## DATASET CONTENT
+===+
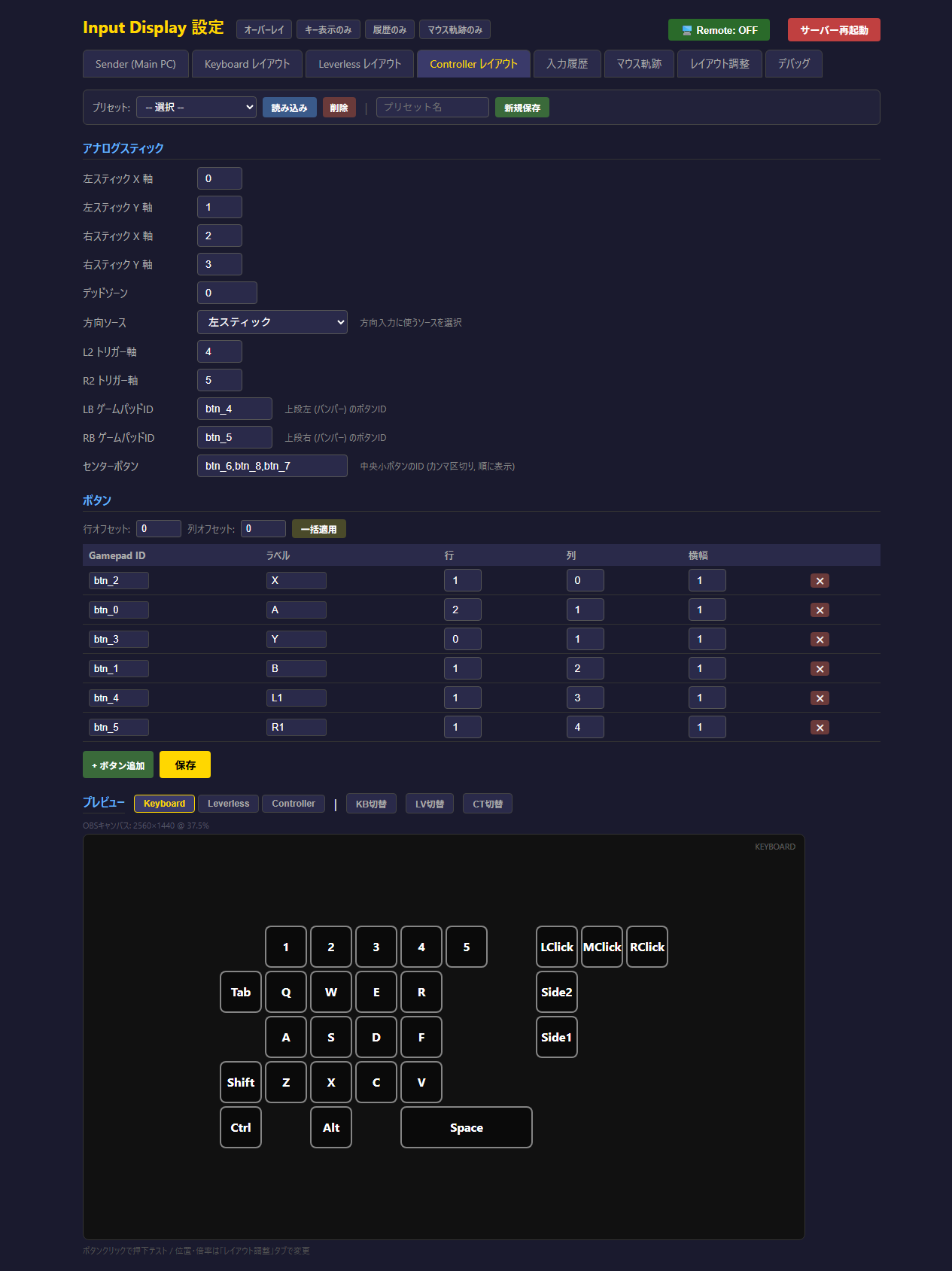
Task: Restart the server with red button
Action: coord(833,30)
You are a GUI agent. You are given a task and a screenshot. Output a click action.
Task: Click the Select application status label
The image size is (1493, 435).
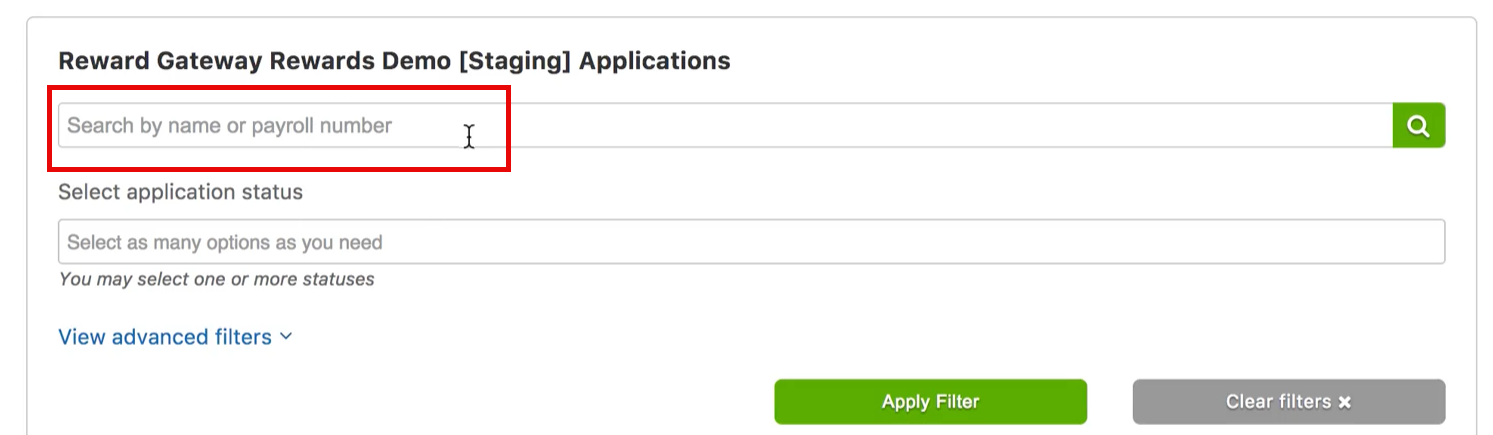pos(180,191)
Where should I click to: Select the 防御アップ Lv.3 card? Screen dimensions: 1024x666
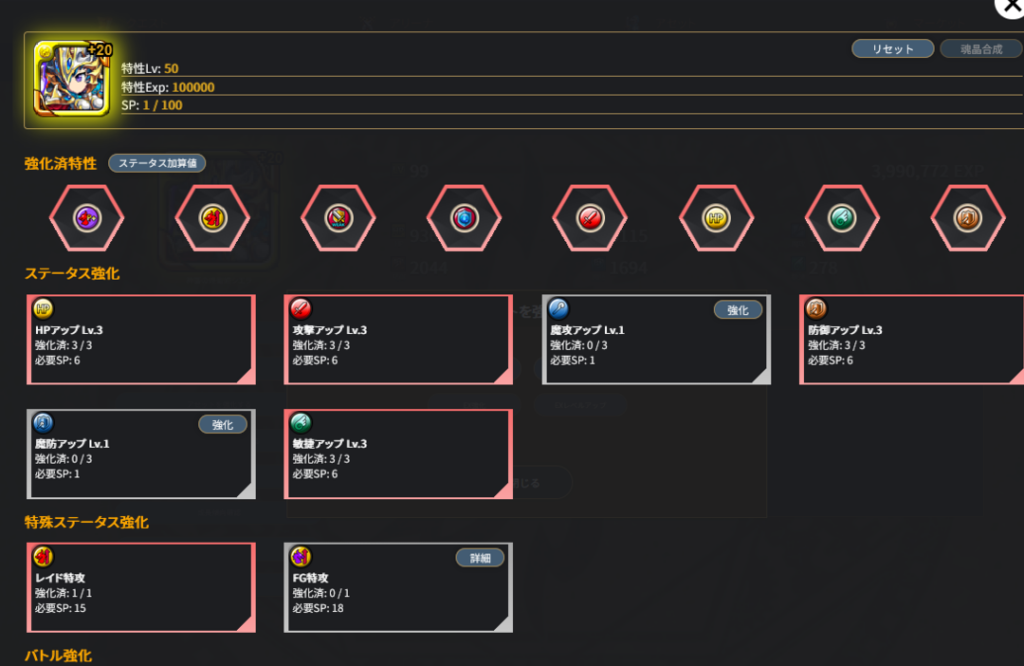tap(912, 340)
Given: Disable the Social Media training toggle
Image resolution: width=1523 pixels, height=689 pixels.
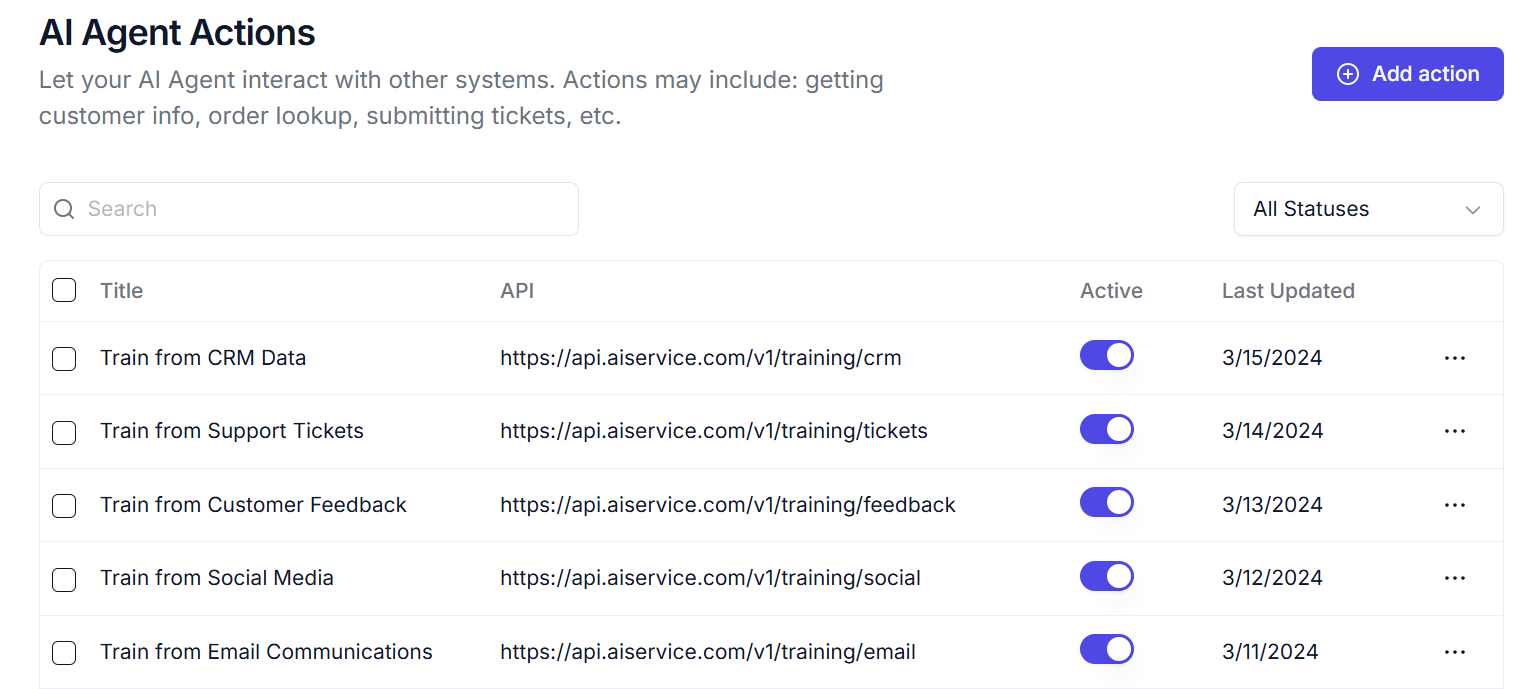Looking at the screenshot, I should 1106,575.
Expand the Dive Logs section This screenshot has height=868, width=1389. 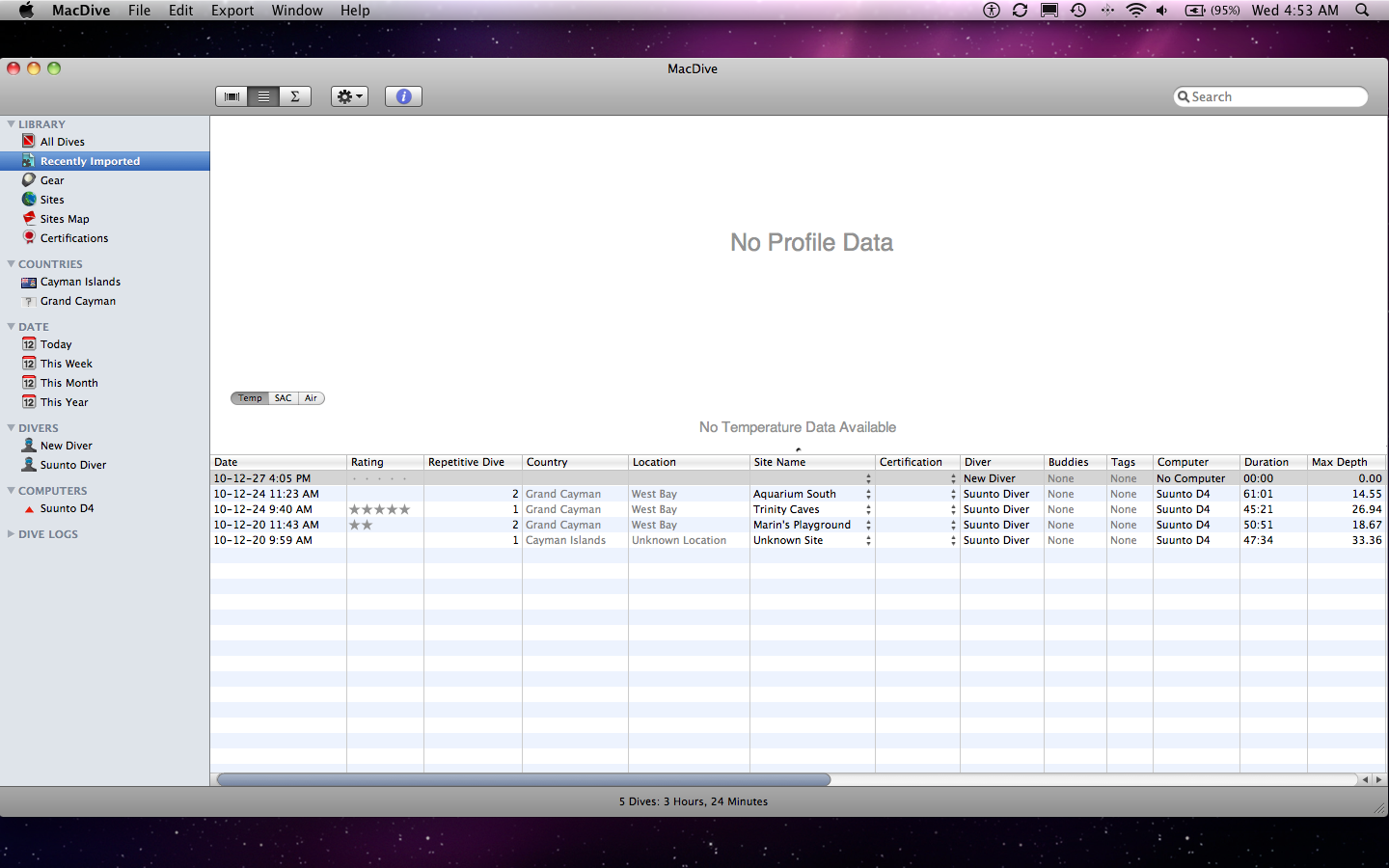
+===+
## OBJECTIVE
Rewrite all of the records above with "Dive Logs" replaced by "Dive History" and everything else left as it is, leaving out the pictures.

## SOLUTION TO THIS PROBLEM
Task: Restart the server with red button
Action: coord(833,30)
You are a GUI agent. You are given a task and a screenshot. Output a click action.
Task: Click the Select application status label
The image size is (1493, 435).
pos(180,191)
Where should I click to: Select the 防御アップ Lv.3 card? Screen dimensions: 1024x666
tap(912, 340)
Given: Disable the Social Media training toggle
Image resolution: width=1523 pixels, height=689 pixels.
Looking at the screenshot, I should 1106,575.
Expand the Dive History section This screenshot has height=868, width=1389. 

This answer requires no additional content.